• [TASK GOAL]: Each entry below must be given again word for word, with no pictures.
━━ PROVIDED RECORDS ━━
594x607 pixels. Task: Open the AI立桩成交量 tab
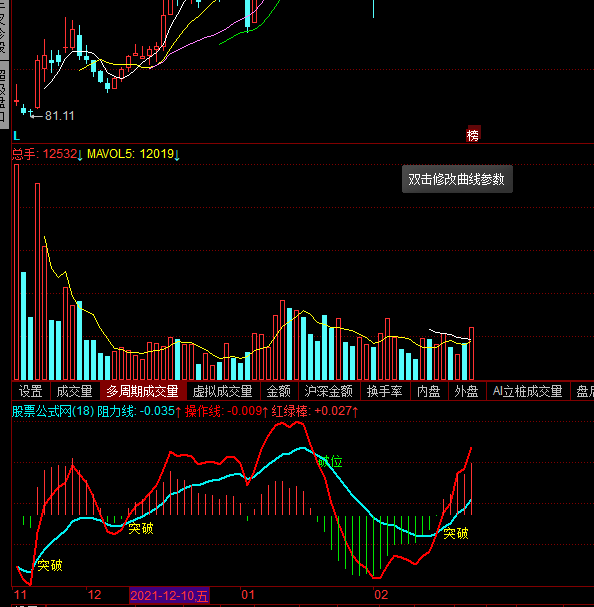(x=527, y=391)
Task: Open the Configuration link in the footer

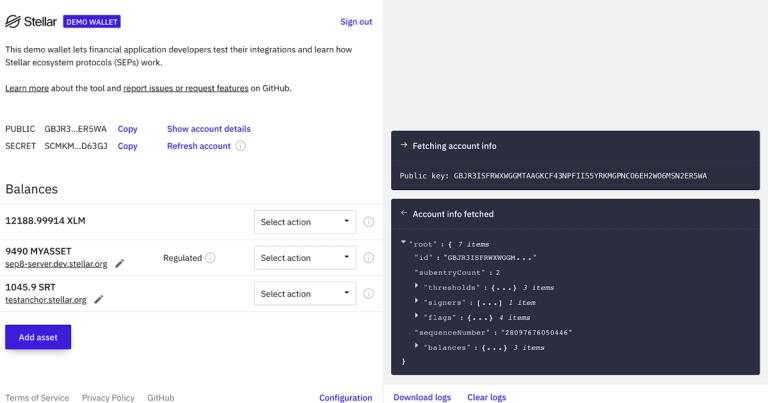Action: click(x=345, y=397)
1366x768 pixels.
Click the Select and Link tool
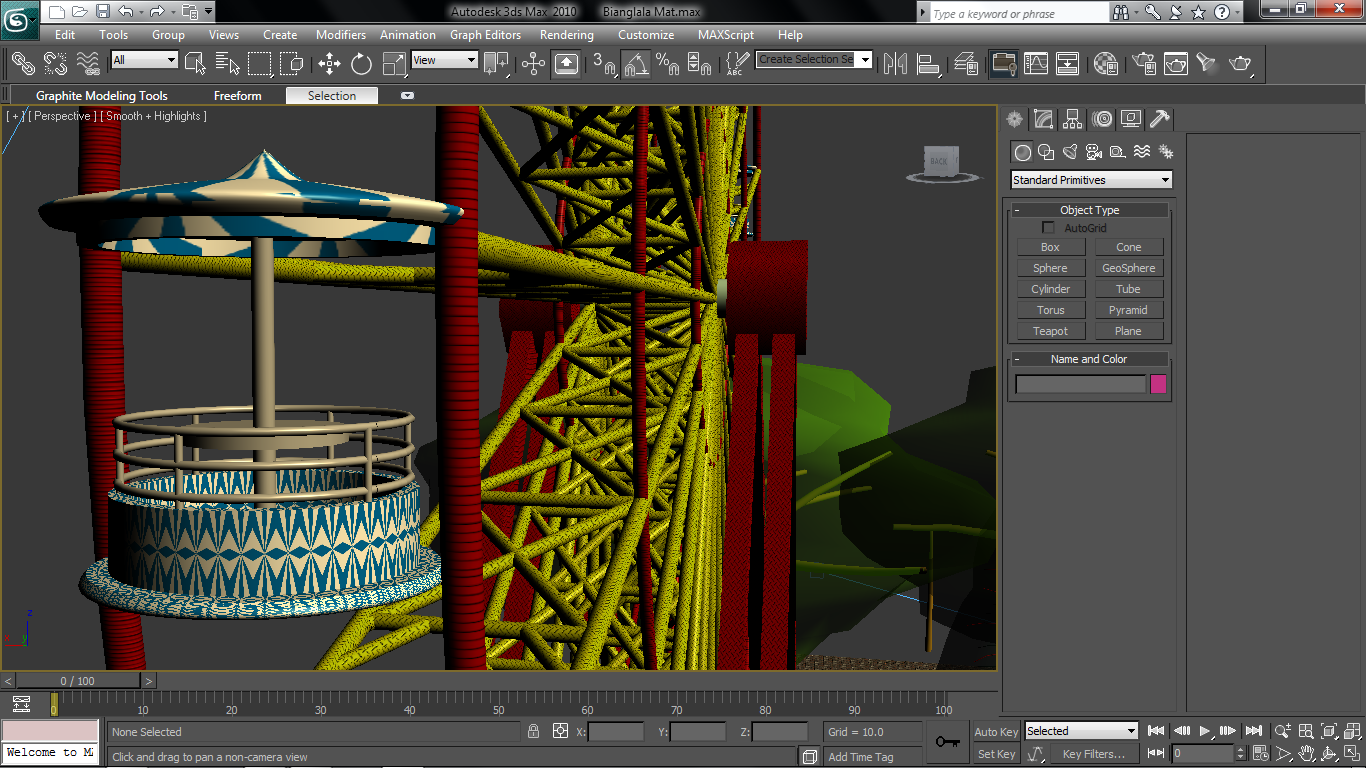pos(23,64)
━━━
• [TASK RESULT]:
594x607 pixels. Task: Open the AI立桩成交量 tab
(x=527, y=391)
Task: Open the Configuration link in the footer

Action: click(x=345, y=397)
1366x768 pixels.
Click the Select and Link tool
pos(23,64)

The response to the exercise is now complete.